Descendo pelo Pelourinho você encontra a Igreja do Rosário dos Pretos, onde acontece às terças-feiras, às 18h, uma cerimônia que combina catolicismo e candomblé ao som de atabaques. Carol e eu assistimos uma parte da “missa”, com a igreja lotada de fiéis e de turistas, muitos deles estrangeiros. Uma celebração festiva e de muito alto-astral, que resume bem o sincretismo religioso. Teve inclusive um canto de “Avisa lá, avisa lá, avisa lá, que eu vou. Avisa lá que eu vou!” Adorei!
Cozinha regada no dendê
Se você não tem restrições ao dendê, alma da cozinha baiana, minha sugestão é um almoço no Dona Mariquita, no Rio Vermelho, dica do meu amigo chef Carlos Ribeiro. Comemos acarajé de entrada, embora exista uma tradição de que o melhor horário para comer a iguaria é depois das quatro da tarde.

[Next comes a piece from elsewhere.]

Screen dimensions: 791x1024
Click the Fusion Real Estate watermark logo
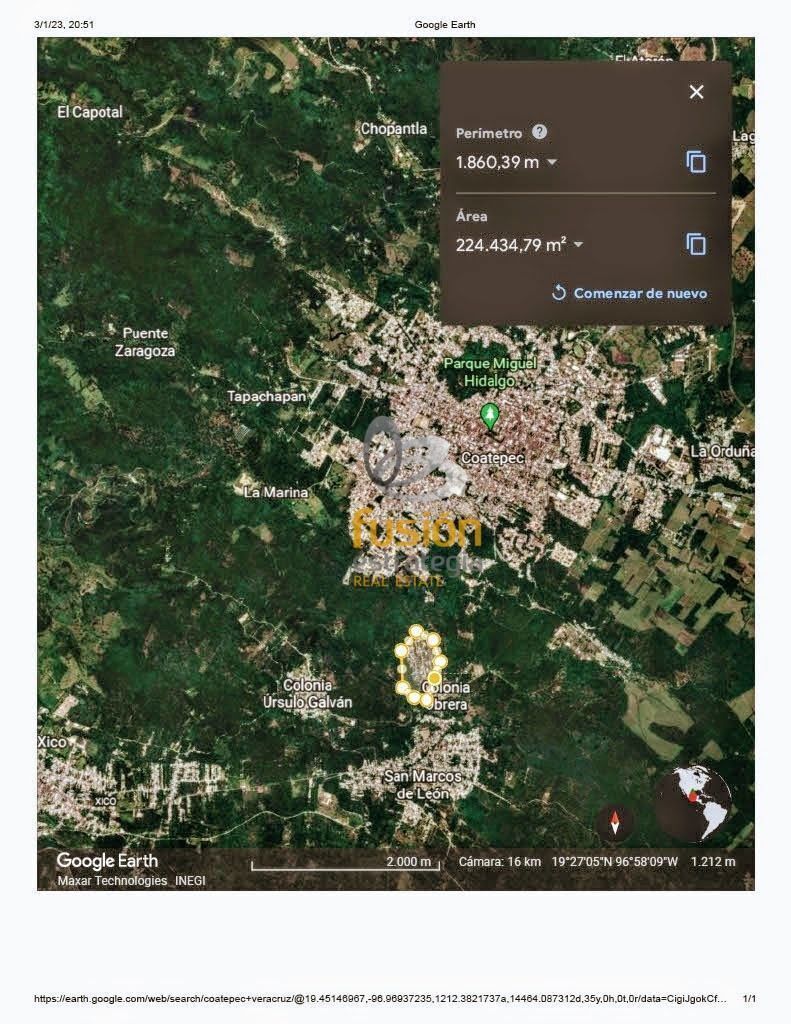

Acarajé do Dona Mariquita – foto do Instagram do restaurante
Como prato principal, compartilhamos uma moqueca de peixe e camarões, que estava divina. Tudo no ponto certo, com muito sabor. As caipirinhas são ótimas e faltou apetite (ou resistência) para provar outras delícias que o cardápio oferece. O ambiente é simples, delicioso de estar.
Existe também em Salvador um movimento de jovens profissionais que praticam uma cozinha moderna, com menu-degustação, caso do premiado Origem, dos chefs Fabrício Lemos e Lisiane Arouca. Os dois tocam ainda o Megiro, boteco que me pareceu interessante, mas não conheci por falta de tempo.
Para quem quer unir beleza e gastronomia, a dica é o Amado, do chef Edinho Engel, restaurante que fica à beira da Baía de Todos-os-Santos e que tem uma vista maravilhosa.